Reading text –
>>>

Using AWS Deequ for DataQuality

Posted by : at

Category : Spark


This post is divided into 3 sections.

Preparation:

We need a running Hadoop System . I have used a cluster of 3 machines.
Hadoop System

We need a running Spark Cluster. I have used Spark without hadoop. You can pick any other spark too.
Hadoop System

We need a DataSet. AWS provides a Customer Review Dataset. https://s3.amazonaws.com/amazon-reviews-pds/tsv/index.txt
Decompress it using gunzipcommand
Put it into HDFS. I have created a new Directory and kept it inside
$ hdfs dfs -mkdir /DataSet
$ hdfs dfs -copyFromLocal amazon_reviews_us_Electronics_v1_00.tsv /DataSet/

Download AWS Deequ Jar file. Just hit the command below:
wget http://repo1.maven.org/maven2/com/amazon/deequ/deequ/1.0.1/deequ-1.0.1.jar
Start Spark Shell by including JAR with it.

<<<

What to do – Carry on the Deequ data-quality tutorial above from the point where it stops.

Provided material –
>>>

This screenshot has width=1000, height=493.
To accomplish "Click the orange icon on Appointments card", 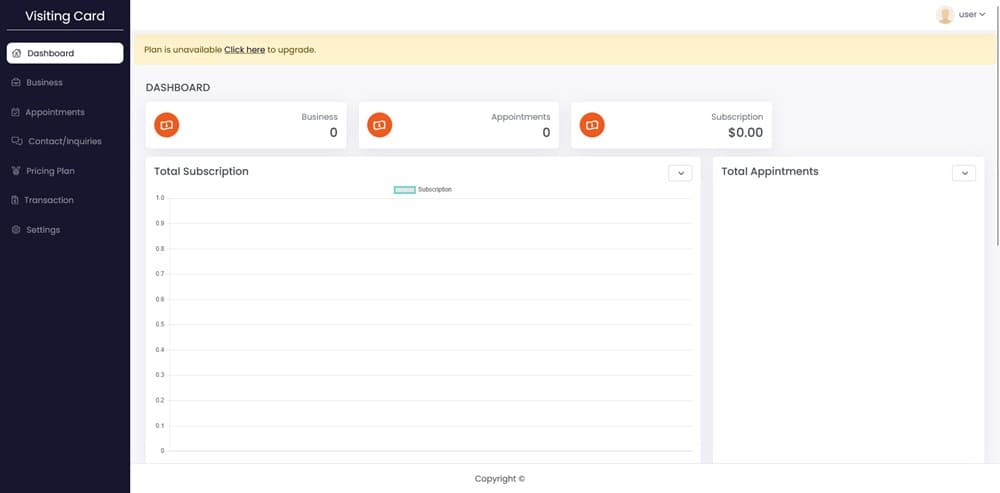I will [379, 125].
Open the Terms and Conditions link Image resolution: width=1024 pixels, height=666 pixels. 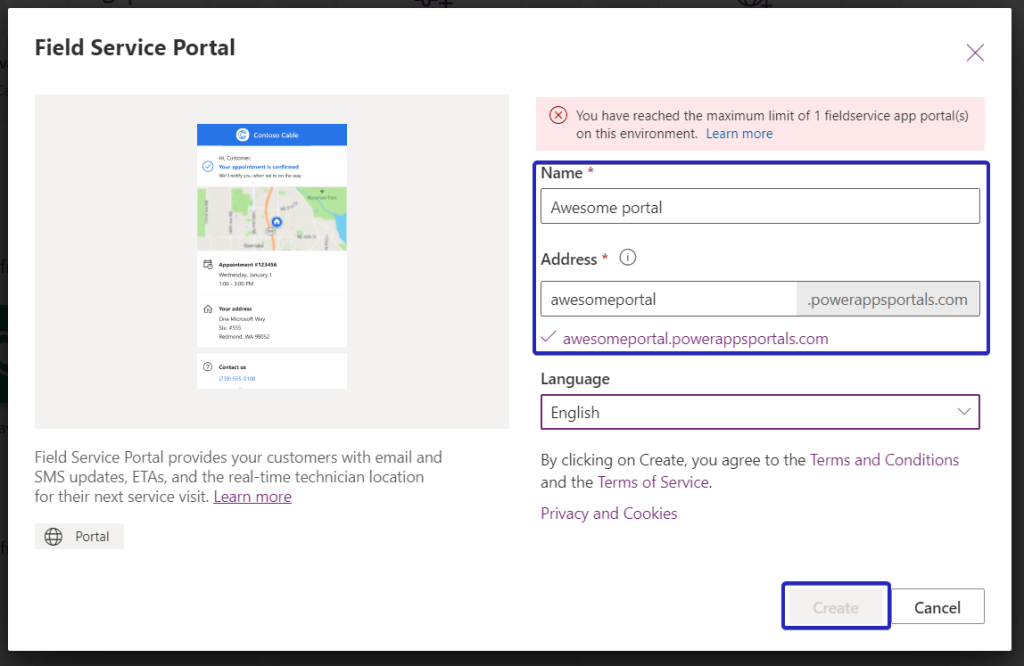pyautogui.click(x=884, y=460)
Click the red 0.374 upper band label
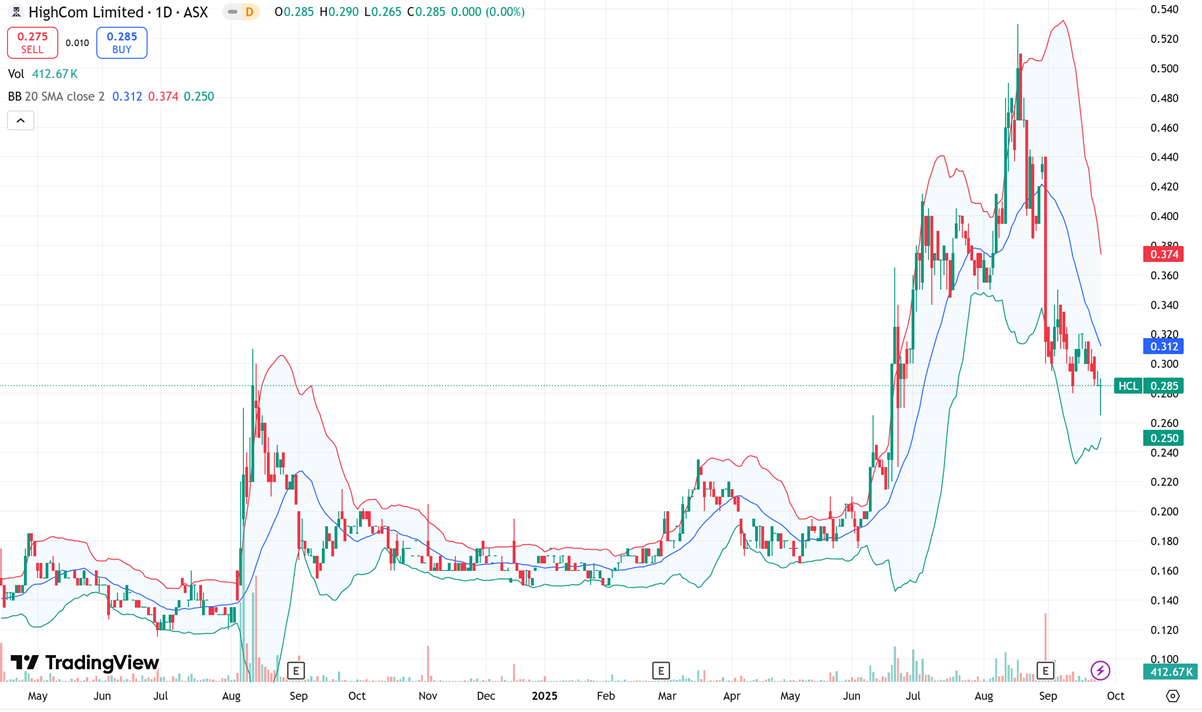The image size is (1202, 712). pos(1163,255)
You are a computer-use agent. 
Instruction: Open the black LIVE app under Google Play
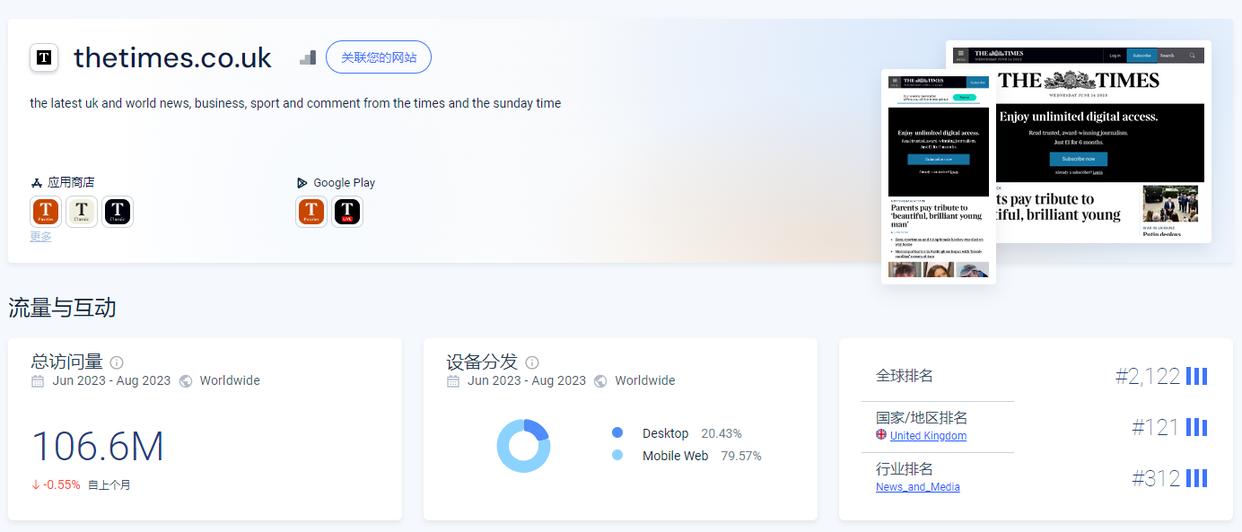pyautogui.click(x=347, y=212)
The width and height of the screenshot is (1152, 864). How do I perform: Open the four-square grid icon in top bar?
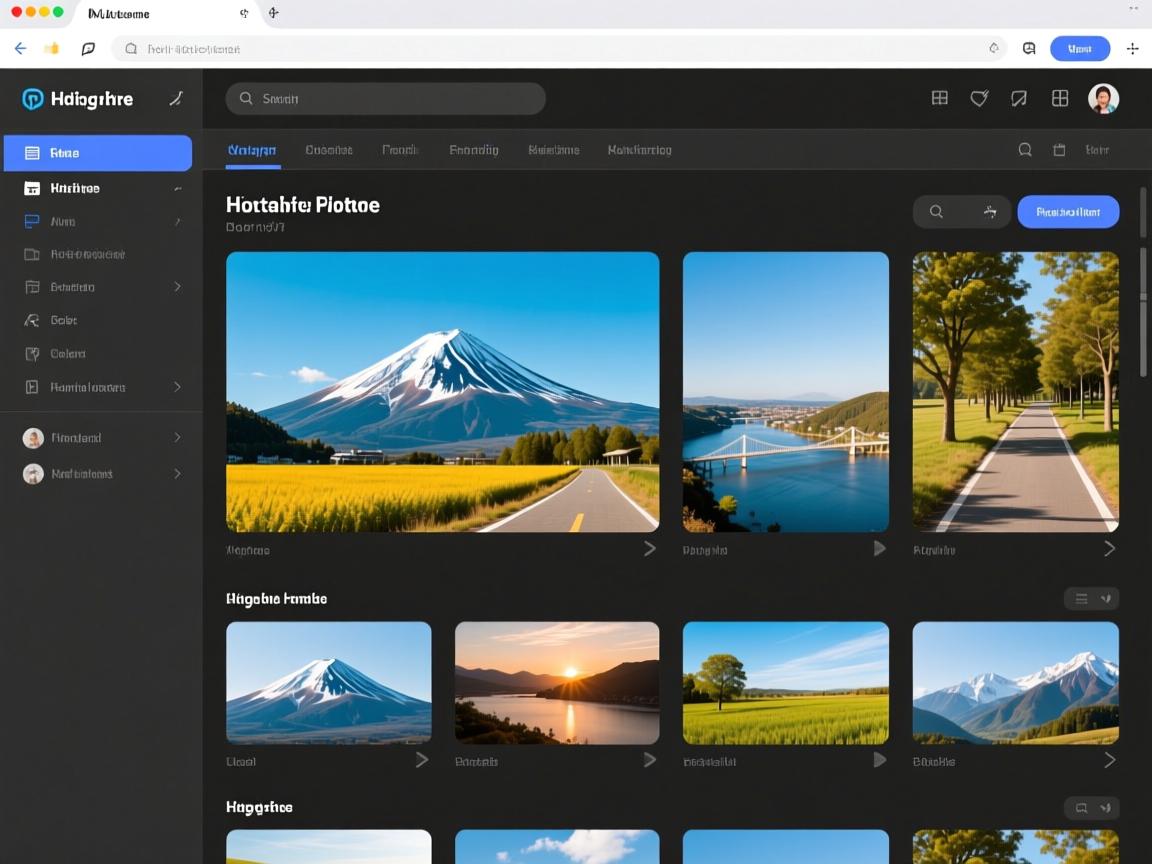[1060, 98]

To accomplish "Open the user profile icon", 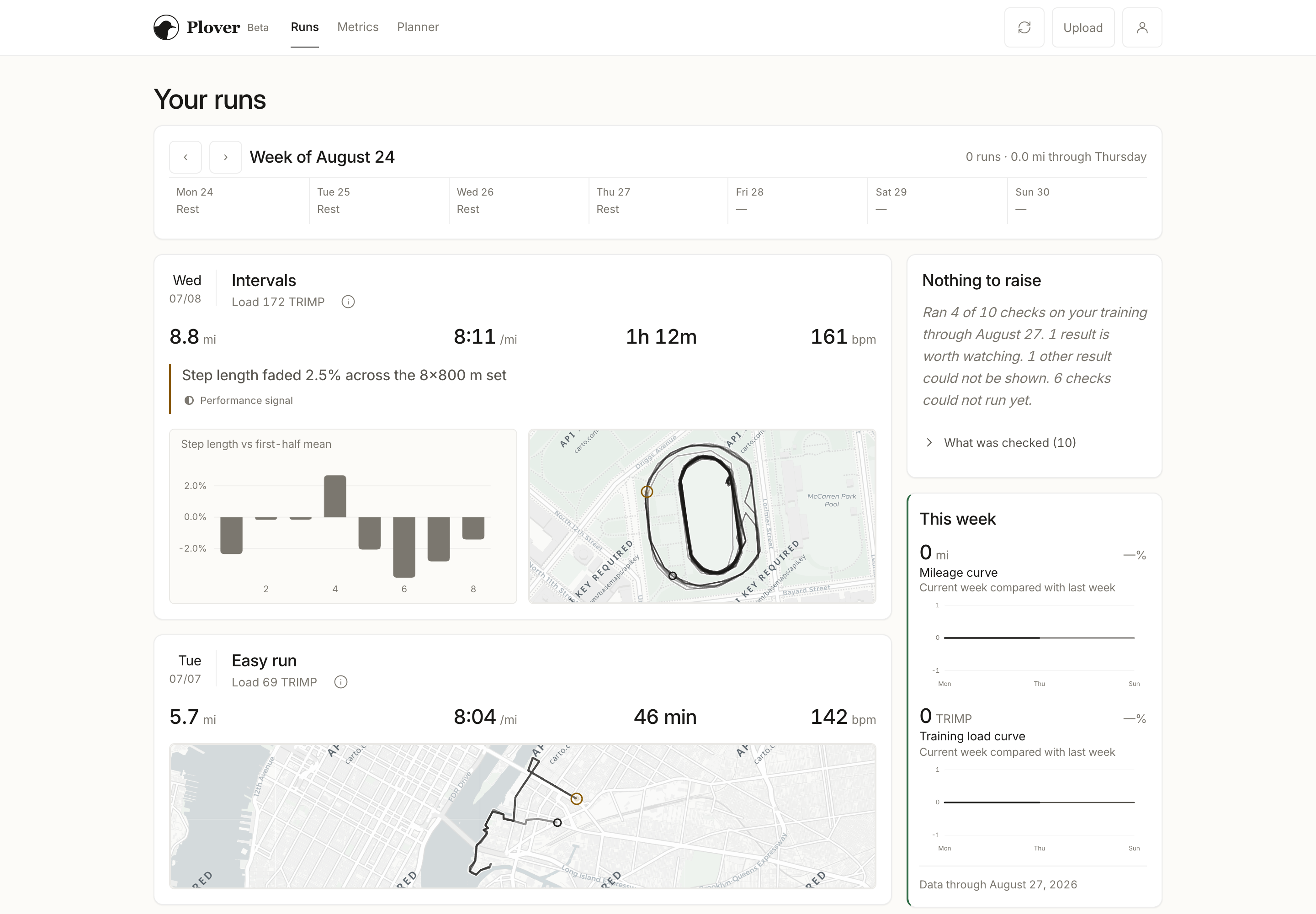I will tap(1142, 27).
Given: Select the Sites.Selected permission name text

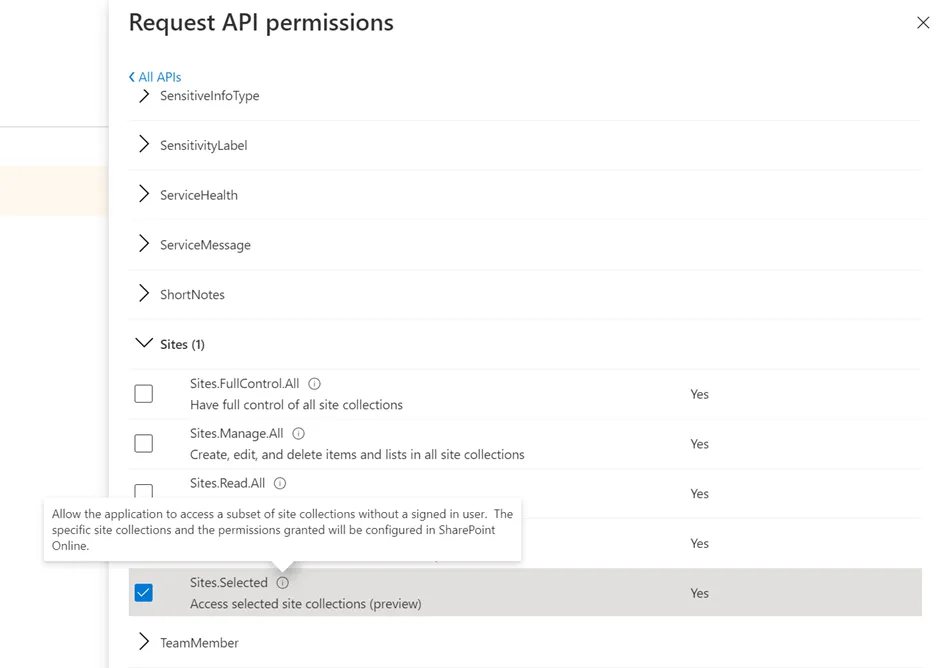Looking at the screenshot, I should [x=229, y=583].
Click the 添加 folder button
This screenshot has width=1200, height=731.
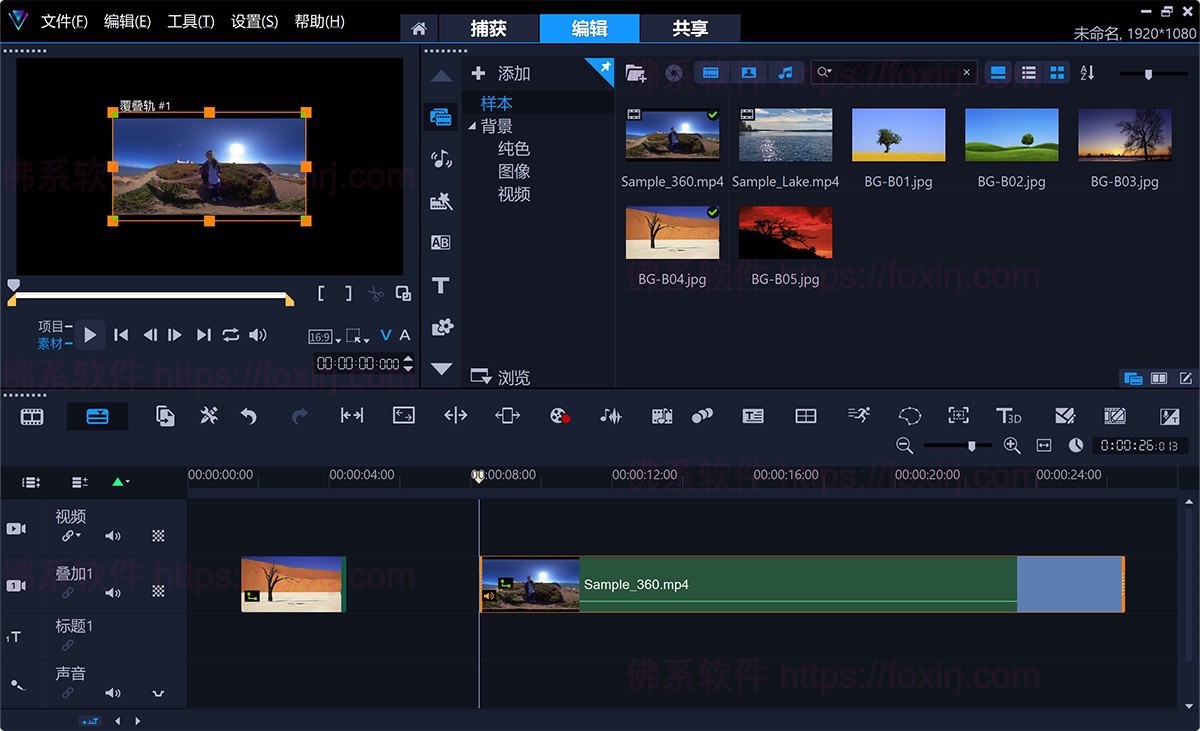click(x=502, y=73)
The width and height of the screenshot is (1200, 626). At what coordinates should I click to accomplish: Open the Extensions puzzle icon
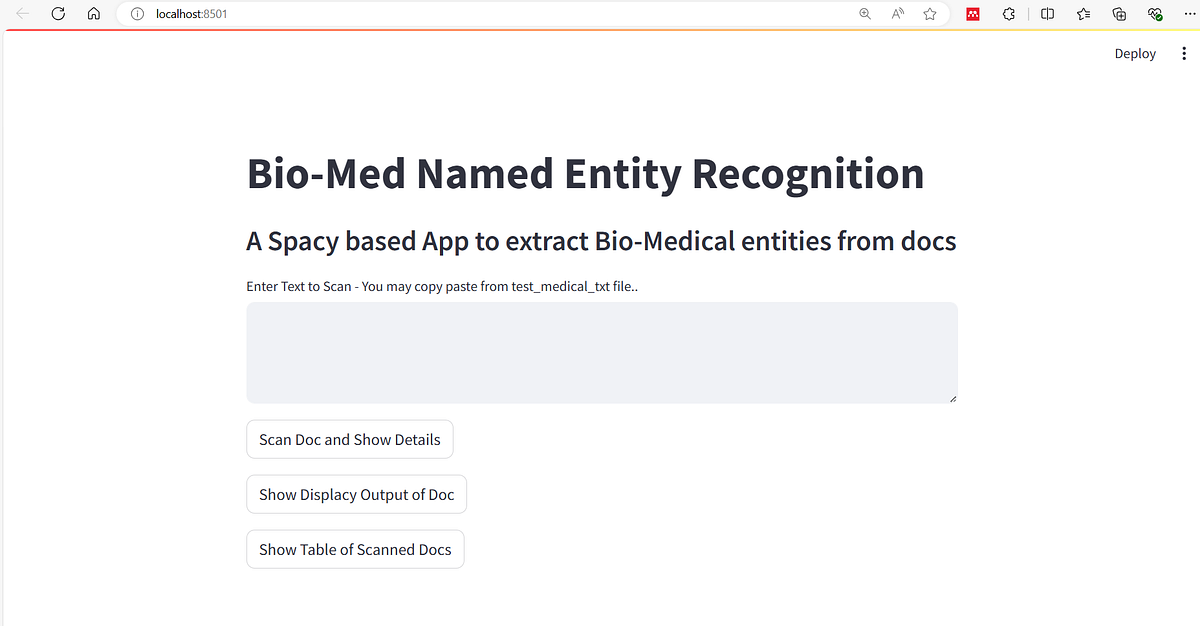pos(1009,14)
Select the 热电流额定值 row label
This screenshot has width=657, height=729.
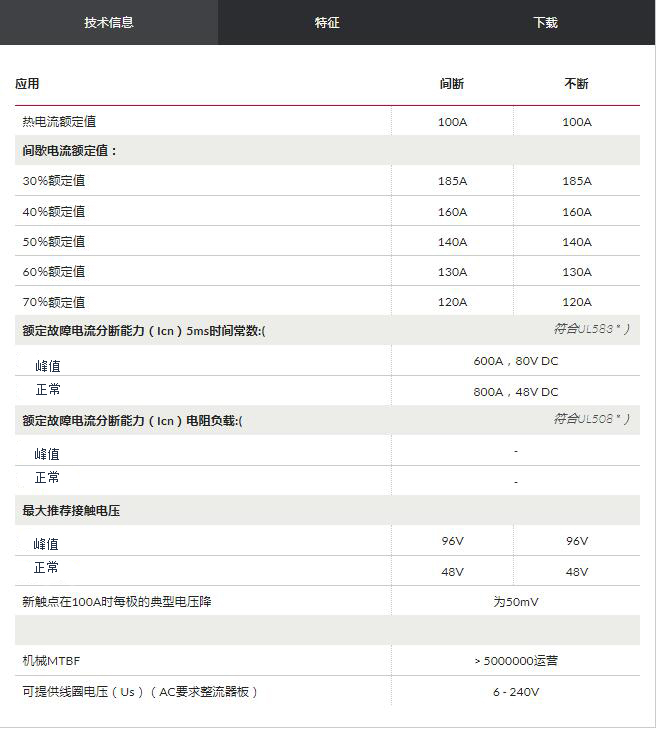click(x=59, y=122)

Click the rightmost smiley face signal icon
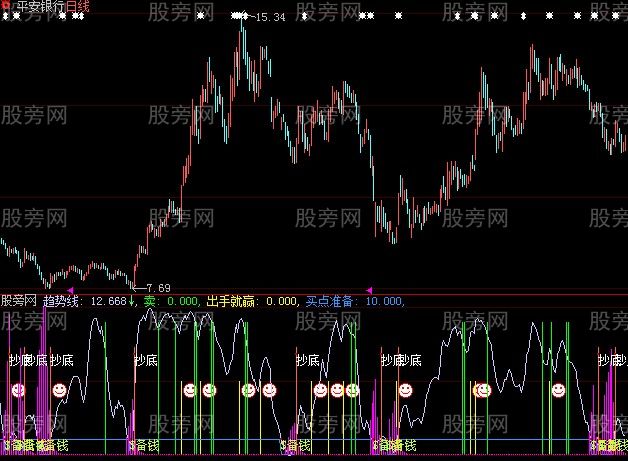click(x=558, y=390)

<<<

Answer to this task –
$ spark-shell --conf spark.jars=deequ-1.0.1.jar

Implementation:

Load and see schema of Data

scala> val dataset=spark.read.option("sep","\t").option("header","true").csv("/DataSet/amazon_reviews_us_Electronics_v1_00.tsv")
dataset: org.apache.spark.sql.DataFrame = [marketplace: string, customer_id: string ... 13 more fields]


scala> dataset.printSchema()
root
 |-- marketplace: string (nullable = true)
 |-- customer_id: string (nullable = true)
 |-- review_id: string (nullable = true)
 |-- product_id: string (nullable = true)
 |-- product_parent: string (nullable = true)
 |-- product_title: string (nullable = true)
 |-- product_category: string (nullable = true)
 |-- star_rating: string (nullable = true)
 |-- helpful_votes: string (nullable = true)
 |-- total_votes: string (nullable = true)
 |-- vine: string (nullable = true)
 |-- verified_purchase: string (nullable = true)
 |-- review_headline: string (nullable = true)
 |-- review_body: string (nullable = true)
 |-- review_date: string (nullable = true)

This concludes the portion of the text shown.